* [ASSIGNMENT]: Your answer must be the lines of the entries below, exactly as written, from the first line through the line containing "Nông Sản [button] (129, 125)".

* [DATA EXCERPTS]:
──────

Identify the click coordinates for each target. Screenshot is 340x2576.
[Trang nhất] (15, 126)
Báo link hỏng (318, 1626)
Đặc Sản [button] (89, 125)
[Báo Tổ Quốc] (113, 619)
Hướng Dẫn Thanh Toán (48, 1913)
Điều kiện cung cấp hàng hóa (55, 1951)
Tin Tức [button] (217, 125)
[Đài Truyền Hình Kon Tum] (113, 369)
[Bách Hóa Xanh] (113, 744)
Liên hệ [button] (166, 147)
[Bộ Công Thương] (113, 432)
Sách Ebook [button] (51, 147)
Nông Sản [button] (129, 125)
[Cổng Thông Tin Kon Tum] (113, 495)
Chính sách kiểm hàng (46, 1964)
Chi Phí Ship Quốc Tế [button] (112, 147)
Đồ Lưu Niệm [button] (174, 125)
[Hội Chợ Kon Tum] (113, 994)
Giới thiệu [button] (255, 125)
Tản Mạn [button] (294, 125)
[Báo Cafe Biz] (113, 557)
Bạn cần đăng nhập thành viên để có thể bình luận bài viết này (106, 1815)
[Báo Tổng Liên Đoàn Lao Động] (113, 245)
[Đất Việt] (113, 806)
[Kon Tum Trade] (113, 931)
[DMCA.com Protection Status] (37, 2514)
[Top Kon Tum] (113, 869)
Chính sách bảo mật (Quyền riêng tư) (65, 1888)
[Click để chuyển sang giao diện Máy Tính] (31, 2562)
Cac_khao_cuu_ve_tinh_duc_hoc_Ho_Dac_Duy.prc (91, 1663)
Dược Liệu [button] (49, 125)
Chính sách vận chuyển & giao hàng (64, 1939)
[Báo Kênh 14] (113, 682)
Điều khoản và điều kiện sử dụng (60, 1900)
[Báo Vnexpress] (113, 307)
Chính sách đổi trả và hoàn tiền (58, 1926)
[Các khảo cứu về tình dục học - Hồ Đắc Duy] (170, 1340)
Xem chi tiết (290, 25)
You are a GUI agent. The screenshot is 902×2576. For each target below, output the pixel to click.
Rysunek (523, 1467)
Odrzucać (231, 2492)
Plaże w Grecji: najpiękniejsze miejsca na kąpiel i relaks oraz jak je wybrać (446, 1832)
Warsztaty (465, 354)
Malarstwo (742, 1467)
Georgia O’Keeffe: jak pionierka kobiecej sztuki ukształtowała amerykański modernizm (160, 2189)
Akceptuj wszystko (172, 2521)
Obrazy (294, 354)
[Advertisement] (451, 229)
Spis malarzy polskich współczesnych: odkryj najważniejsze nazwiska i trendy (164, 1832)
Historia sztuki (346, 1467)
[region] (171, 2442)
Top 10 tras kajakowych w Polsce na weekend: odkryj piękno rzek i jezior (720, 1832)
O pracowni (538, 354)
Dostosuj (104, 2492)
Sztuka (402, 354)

──────

* [SOLUTION BELOW]:
Identify the click coordinates for each target. Screenshot is 340x2576.
[Trang nhất] (15, 126)
Báo link hỏng (318, 1626)
Đặc Sản [button] (89, 125)
[Báo Tổ Quốc] (113, 619)
Hướng Dẫn Thanh Toán (48, 1913)
Điều kiện cung cấp hàng hóa (55, 1951)
Tin Tức [button] (217, 125)
[Đài Truyền Hình Kon Tum] (113, 369)
[Bách Hóa Xanh] (113, 744)
Liên hệ [button] (166, 147)
[Bộ Công Thương] (113, 432)
Sách Ebook [button] (51, 147)
Nông Sản [button] (129, 125)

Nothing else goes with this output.